## WHAT THE TASK ASKS:
Of the lines below, write out exactly those from the line with "Instruction: Select Stefanos" through the line with "You are a computer-use agent. Image", both included, and skip the rest.

## DATA TO EXAMINE:

··········

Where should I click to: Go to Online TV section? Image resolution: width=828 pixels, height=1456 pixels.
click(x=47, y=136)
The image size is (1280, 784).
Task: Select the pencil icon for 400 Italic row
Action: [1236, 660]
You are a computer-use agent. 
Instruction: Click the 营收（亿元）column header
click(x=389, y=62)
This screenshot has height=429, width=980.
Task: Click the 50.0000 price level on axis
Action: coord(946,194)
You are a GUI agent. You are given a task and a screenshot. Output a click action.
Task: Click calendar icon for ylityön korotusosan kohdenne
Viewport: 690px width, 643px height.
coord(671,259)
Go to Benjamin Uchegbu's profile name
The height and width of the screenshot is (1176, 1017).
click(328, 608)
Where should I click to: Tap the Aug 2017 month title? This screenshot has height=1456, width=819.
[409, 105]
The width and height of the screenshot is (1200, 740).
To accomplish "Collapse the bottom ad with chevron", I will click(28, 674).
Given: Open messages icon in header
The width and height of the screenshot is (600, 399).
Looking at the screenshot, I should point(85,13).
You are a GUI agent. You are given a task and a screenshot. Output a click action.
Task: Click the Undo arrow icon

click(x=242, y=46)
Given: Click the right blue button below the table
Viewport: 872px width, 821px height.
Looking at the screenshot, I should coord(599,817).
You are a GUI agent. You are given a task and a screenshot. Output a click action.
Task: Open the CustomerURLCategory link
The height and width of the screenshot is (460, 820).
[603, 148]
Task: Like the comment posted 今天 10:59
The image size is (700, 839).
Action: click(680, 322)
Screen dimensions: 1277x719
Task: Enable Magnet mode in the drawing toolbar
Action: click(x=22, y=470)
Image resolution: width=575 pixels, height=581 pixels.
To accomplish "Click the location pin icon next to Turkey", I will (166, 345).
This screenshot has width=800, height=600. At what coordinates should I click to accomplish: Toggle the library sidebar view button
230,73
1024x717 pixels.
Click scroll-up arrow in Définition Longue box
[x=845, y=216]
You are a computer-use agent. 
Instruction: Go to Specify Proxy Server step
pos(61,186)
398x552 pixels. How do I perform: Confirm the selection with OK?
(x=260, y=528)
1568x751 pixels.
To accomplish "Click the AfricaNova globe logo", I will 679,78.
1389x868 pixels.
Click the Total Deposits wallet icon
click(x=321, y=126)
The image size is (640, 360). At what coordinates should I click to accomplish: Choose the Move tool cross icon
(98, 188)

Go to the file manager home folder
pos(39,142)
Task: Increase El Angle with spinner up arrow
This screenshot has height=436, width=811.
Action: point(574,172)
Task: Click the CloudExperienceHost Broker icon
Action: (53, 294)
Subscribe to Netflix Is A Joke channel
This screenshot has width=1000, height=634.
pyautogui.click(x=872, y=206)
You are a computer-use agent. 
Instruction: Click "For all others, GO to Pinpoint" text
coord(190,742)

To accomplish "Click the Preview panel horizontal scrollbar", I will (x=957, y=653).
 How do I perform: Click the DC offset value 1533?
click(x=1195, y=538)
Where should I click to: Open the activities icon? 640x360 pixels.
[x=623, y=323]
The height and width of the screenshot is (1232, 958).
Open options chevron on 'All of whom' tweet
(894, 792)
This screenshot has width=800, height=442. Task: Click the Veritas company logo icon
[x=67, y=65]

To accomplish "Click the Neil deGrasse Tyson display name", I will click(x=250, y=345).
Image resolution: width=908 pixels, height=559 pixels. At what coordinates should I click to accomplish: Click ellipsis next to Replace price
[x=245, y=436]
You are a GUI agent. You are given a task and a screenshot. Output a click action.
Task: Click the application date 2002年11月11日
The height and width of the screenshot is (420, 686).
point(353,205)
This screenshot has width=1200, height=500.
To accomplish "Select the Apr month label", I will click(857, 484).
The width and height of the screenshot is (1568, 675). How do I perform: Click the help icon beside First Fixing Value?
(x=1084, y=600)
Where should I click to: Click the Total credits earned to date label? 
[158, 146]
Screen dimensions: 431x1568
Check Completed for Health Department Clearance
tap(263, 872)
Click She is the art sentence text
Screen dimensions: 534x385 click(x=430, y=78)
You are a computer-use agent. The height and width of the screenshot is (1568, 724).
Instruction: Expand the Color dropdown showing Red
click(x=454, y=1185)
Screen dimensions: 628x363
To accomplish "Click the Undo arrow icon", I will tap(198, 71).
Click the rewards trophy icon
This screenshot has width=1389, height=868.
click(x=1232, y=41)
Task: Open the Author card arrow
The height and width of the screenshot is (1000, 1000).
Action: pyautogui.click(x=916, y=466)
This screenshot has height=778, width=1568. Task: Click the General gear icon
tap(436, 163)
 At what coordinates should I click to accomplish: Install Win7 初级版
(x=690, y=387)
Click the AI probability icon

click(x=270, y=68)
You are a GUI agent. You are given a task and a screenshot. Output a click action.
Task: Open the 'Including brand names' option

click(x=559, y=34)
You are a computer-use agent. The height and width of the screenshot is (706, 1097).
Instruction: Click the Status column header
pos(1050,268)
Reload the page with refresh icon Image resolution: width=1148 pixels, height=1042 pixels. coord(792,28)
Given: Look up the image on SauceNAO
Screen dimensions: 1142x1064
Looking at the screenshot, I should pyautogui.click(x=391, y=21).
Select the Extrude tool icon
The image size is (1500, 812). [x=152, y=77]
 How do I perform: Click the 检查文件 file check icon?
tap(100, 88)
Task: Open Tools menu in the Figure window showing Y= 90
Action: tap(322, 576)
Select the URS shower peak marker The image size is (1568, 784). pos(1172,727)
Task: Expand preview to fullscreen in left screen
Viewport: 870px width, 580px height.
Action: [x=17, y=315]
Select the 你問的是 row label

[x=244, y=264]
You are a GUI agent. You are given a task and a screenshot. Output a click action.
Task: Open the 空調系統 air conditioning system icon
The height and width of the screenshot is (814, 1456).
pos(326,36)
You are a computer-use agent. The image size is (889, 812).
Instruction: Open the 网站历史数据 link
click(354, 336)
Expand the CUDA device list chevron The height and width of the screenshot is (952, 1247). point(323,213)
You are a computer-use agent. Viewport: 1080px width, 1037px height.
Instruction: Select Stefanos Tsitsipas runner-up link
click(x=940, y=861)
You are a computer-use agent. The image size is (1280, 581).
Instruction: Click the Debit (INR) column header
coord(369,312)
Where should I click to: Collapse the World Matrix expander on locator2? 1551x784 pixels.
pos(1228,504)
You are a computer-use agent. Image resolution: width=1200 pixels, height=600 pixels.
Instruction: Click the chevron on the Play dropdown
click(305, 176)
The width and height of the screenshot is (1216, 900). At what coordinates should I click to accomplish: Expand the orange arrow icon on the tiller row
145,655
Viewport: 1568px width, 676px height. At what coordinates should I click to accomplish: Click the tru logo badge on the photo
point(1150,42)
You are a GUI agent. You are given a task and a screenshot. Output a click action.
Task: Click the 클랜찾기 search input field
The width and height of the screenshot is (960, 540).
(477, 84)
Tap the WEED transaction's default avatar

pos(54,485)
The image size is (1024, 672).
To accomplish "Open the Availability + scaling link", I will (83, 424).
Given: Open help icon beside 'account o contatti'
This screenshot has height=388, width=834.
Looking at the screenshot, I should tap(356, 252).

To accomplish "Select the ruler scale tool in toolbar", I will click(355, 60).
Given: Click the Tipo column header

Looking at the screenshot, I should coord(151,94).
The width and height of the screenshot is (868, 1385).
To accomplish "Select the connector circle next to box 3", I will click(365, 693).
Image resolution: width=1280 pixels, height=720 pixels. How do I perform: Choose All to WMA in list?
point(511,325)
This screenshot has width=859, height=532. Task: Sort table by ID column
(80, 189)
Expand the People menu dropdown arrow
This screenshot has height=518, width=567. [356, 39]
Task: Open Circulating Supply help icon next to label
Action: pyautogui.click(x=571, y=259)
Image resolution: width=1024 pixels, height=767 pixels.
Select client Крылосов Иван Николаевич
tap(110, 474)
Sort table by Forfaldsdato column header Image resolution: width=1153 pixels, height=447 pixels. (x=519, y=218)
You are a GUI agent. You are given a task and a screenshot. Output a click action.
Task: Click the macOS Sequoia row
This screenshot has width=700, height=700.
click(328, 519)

··········

## OUTPUT FOR THIS EXERCISE:
Instruction: Select Stefanos Tsitsipas runner-up link
click(x=940, y=861)
You are a computer-use agent. The image size is (1280, 581).
Instruction: Click the Debit (INR) column header
coord(369,312)
Where should I click to: Collapse the World Matrix expander on locator2? 1551x784 pixels.
pos(1228,504)
You are a computer-use agent. Image resolution: width=1200 pixels, height=600 pixels.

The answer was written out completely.